### Work required
Give back exactly the lines of the material below that start at the line containing "Click the DevTools" and end at the line containing "Given: Open the layer Mode Normal dropdown", and no others.

### Available records
>>>>

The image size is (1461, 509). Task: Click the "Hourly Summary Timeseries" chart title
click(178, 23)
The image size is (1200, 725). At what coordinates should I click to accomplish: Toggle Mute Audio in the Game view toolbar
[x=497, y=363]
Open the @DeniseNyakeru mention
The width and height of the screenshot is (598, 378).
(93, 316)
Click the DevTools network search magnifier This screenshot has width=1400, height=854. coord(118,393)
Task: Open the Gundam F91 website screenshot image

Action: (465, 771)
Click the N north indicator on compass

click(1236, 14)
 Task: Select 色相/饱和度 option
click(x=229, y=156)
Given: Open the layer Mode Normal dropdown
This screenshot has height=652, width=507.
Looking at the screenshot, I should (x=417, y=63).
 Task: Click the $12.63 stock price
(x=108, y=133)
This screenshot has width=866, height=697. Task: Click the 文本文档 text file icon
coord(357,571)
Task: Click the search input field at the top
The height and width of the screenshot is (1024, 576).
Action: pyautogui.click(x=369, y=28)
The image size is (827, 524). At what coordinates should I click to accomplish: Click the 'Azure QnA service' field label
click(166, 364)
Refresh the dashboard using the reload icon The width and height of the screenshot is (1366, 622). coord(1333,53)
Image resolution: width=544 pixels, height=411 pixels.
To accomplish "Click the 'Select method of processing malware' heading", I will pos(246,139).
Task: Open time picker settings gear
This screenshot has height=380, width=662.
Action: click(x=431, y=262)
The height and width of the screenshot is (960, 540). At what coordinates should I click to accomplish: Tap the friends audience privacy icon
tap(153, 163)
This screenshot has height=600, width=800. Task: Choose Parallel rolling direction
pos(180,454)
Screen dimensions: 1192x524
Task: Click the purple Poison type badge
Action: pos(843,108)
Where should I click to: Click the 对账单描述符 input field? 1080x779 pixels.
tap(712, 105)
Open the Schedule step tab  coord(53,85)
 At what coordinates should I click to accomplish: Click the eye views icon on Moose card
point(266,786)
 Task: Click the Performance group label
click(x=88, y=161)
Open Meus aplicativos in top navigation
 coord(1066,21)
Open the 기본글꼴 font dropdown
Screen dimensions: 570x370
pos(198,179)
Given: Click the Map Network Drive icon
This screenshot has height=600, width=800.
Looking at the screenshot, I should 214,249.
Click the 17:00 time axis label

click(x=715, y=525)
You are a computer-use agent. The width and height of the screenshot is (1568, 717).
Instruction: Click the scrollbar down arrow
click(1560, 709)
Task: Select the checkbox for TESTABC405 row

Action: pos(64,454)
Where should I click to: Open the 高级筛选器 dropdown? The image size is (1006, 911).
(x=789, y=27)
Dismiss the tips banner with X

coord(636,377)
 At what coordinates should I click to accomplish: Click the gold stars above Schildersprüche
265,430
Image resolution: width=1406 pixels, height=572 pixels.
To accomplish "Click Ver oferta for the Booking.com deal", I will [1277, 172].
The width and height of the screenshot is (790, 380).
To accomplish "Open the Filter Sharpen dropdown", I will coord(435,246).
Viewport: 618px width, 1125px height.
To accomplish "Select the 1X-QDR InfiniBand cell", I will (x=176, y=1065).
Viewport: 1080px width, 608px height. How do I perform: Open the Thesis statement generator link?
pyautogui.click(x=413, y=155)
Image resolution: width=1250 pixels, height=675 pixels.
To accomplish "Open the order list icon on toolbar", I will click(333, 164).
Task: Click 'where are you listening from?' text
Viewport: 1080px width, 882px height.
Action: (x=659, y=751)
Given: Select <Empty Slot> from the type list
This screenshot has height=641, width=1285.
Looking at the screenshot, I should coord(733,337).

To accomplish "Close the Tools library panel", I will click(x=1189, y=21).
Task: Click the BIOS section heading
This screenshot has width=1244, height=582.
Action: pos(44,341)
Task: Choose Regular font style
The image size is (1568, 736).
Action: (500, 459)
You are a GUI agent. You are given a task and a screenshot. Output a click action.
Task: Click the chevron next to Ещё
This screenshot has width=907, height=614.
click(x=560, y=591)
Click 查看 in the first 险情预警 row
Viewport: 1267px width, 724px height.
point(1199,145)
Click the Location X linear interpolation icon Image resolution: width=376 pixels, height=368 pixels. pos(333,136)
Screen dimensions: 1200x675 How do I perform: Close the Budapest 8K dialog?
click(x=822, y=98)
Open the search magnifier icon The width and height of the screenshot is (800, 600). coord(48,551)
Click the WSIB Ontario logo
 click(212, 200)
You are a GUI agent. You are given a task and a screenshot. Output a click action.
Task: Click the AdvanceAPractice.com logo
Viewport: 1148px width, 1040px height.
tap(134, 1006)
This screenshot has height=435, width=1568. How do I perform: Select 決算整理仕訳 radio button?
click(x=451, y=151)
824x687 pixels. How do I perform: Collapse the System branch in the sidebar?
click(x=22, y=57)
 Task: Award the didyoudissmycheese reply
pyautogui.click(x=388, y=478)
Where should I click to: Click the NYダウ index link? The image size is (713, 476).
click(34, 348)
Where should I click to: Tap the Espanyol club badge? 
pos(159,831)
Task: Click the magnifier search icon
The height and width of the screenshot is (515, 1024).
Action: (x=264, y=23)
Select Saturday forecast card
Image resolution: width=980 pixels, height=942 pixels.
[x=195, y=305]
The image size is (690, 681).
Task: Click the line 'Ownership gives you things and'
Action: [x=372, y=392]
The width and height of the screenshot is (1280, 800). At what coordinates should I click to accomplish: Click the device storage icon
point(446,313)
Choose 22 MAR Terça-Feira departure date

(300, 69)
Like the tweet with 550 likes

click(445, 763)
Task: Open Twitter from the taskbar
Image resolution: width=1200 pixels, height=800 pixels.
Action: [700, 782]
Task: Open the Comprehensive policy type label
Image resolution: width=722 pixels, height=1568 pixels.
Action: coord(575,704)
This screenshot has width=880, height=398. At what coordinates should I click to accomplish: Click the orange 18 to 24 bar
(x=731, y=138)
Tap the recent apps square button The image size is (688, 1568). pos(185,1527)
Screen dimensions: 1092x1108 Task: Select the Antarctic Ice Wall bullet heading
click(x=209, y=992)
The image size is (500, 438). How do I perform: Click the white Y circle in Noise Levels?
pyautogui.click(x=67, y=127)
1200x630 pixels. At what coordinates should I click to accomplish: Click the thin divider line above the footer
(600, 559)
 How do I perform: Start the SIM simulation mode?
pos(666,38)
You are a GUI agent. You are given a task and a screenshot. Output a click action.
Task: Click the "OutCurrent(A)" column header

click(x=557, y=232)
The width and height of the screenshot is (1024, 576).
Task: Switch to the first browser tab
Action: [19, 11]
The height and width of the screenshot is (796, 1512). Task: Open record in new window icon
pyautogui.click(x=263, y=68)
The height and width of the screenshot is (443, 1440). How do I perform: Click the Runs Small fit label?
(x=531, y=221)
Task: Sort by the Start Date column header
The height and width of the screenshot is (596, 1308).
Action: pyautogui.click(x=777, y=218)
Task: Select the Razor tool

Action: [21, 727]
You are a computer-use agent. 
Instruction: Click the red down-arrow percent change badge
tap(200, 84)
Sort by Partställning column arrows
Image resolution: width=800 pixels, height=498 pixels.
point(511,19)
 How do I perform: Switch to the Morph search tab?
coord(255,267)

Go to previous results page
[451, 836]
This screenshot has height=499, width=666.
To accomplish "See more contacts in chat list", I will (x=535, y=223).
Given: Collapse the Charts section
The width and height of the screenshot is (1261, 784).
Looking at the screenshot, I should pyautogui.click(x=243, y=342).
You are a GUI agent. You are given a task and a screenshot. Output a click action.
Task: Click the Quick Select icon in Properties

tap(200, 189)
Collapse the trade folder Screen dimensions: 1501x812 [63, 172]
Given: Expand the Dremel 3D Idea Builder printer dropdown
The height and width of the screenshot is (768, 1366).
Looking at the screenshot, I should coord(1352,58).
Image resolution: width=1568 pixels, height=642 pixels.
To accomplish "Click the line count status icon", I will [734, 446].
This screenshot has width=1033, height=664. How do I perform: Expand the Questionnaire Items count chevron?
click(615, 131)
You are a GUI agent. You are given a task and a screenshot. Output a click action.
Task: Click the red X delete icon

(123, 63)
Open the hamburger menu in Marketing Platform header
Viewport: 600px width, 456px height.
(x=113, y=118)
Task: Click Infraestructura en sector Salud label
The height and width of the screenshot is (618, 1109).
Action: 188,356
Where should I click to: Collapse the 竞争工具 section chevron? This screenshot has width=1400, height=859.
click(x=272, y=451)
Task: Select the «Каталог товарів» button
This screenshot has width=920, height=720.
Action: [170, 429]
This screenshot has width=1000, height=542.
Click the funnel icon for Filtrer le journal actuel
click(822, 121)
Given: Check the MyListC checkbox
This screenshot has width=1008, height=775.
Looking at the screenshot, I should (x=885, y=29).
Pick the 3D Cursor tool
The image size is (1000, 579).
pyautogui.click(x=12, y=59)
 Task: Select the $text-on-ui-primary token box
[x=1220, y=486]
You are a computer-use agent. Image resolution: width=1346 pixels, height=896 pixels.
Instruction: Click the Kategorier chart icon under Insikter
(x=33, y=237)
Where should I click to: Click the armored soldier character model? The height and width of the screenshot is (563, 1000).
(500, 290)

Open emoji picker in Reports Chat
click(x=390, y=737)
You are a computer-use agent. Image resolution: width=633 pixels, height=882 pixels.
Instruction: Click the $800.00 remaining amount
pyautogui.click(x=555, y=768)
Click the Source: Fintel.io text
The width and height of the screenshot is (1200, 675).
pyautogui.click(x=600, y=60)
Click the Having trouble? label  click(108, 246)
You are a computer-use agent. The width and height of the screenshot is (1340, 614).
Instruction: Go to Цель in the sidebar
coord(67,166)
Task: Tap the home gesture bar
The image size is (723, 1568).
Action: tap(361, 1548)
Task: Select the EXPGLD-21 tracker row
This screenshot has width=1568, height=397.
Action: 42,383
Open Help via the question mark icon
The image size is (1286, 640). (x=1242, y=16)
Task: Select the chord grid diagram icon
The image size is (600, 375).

<<<<

### Expected answer
Click the DevTools network search magnifier This screenshot has width=1400, height=854. coord(118,393)
Task: Open the Gundam F91 website screenshot image

Action: (465, 771)
Click the N north indicator on compass

click(1236, 14)
 Task: Select 色相/饱和度 option
click(x=229, y=156)
Given: Open the layer Mode Normal dropdown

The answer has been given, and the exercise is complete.